━━ EXERCISE MATERIAL

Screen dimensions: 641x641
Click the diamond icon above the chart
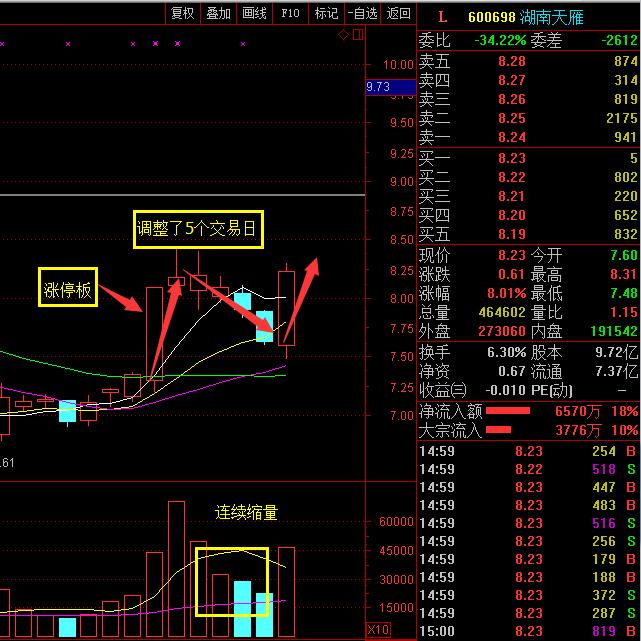click(343, 34)
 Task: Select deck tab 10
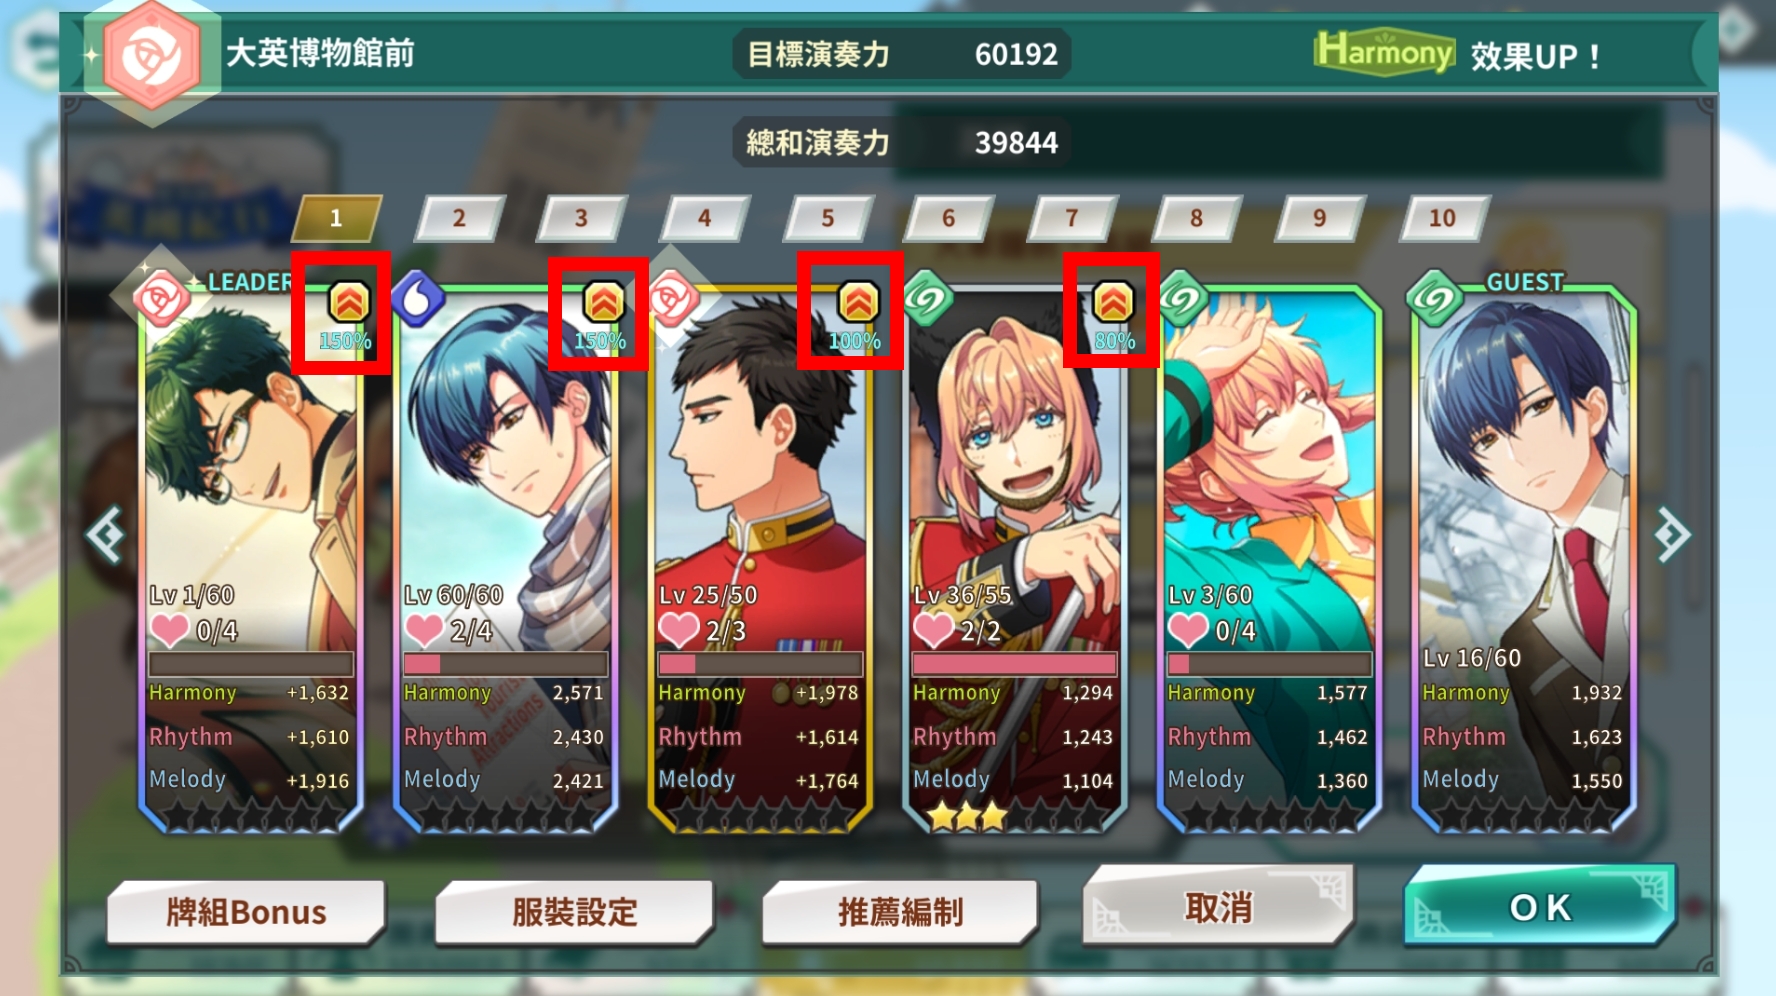[1443, 218]
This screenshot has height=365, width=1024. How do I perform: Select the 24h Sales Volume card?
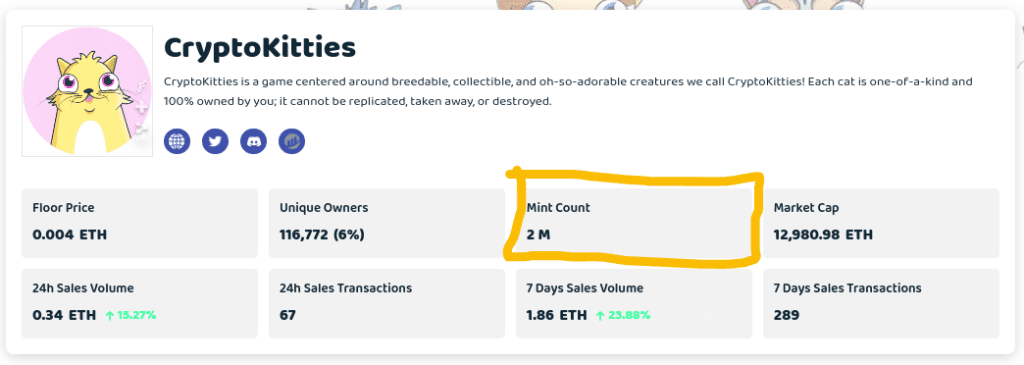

━━━━

• EXERCISE DETAILS
In the records above, find the line that contains "Task: Select deck tab 10". Print it and every later line exactly, omitting the pictures.

• ANSWER TO THIS TASK
 Task: Select deck tab 10
[1443, 218]
This screenshot has height=365, width=1024. How do I perform: Select the 24h Sales Volume card?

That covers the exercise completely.